Work instructions: Omit all pictures, then retype exactly the lines from the one that contains "You are a GUI" through the end of the listing.
--- Input for this task Enclosed Below ---
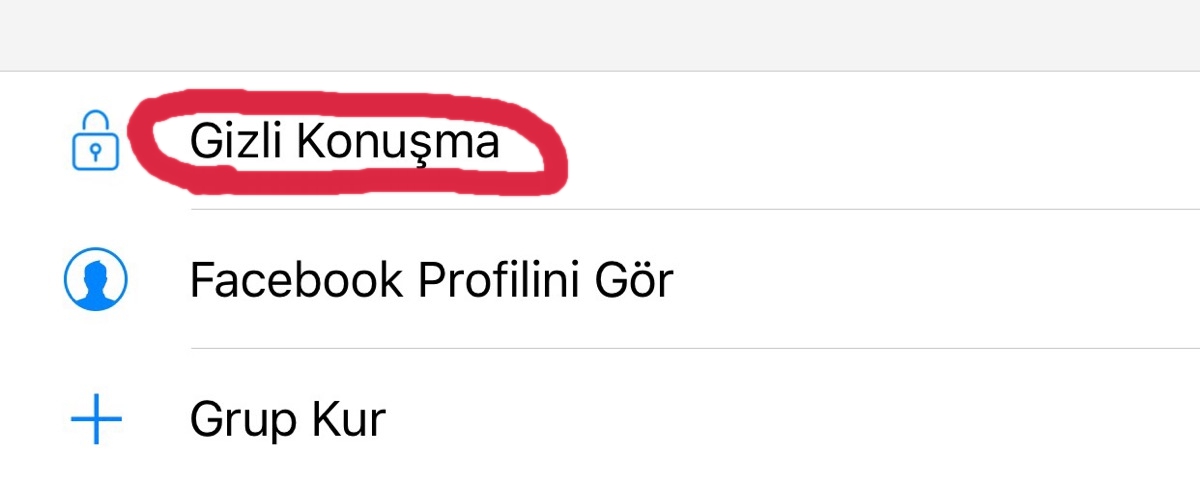Image resolution: width=1200 pixels, height=485 pixels.
Task: Click the word "Konuşma"
Action: coord(398,142)
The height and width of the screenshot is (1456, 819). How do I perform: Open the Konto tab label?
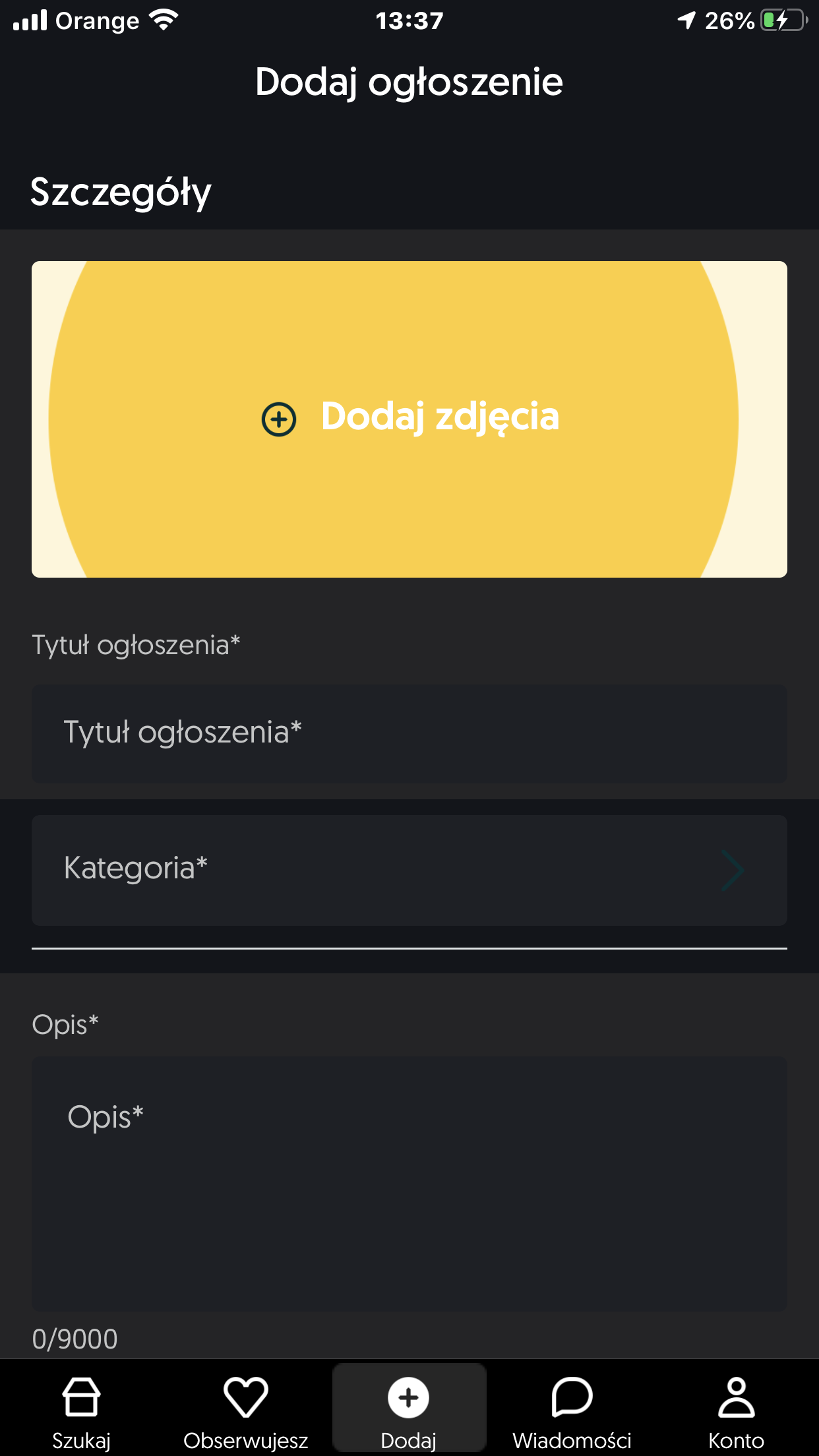[736, 1441]
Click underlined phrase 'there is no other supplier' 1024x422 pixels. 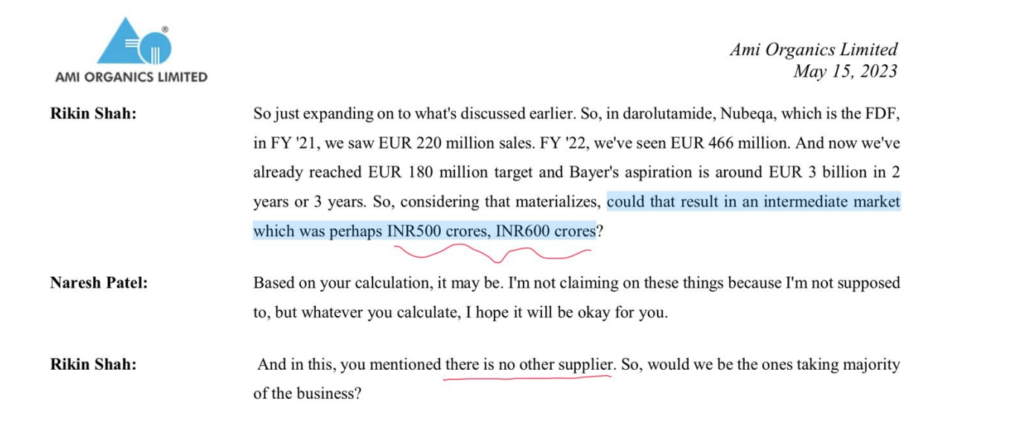[528, 365]
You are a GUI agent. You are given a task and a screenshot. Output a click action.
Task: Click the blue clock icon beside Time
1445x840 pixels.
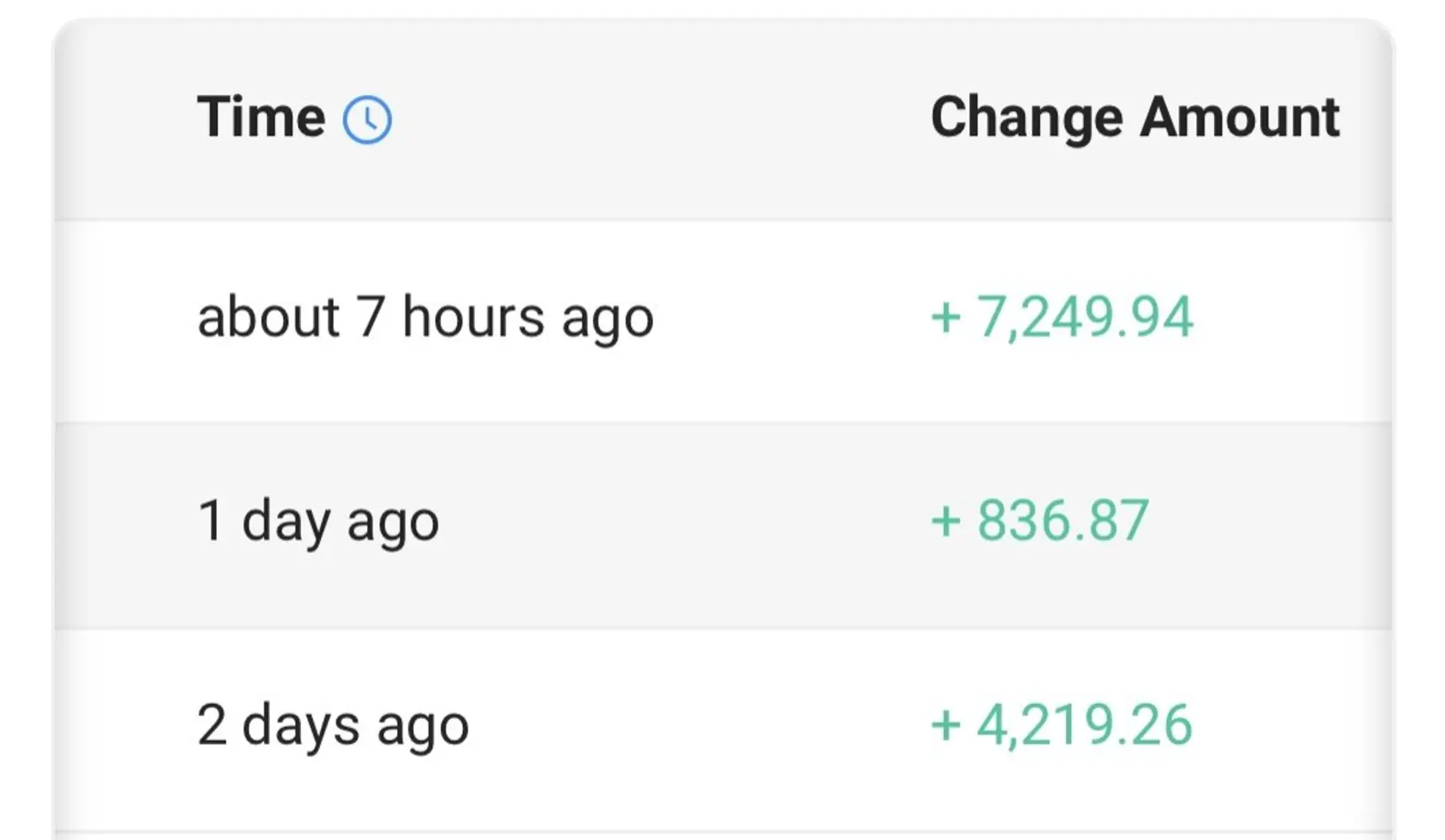(367, 120)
--- End of Enclosed Input for this task ---
Result:
You are a GUI agent. You are given a task and a screenshot. Output a click action.
Task: Click the blue clock icon beside Time
1445x840 pixels.
(367, 120)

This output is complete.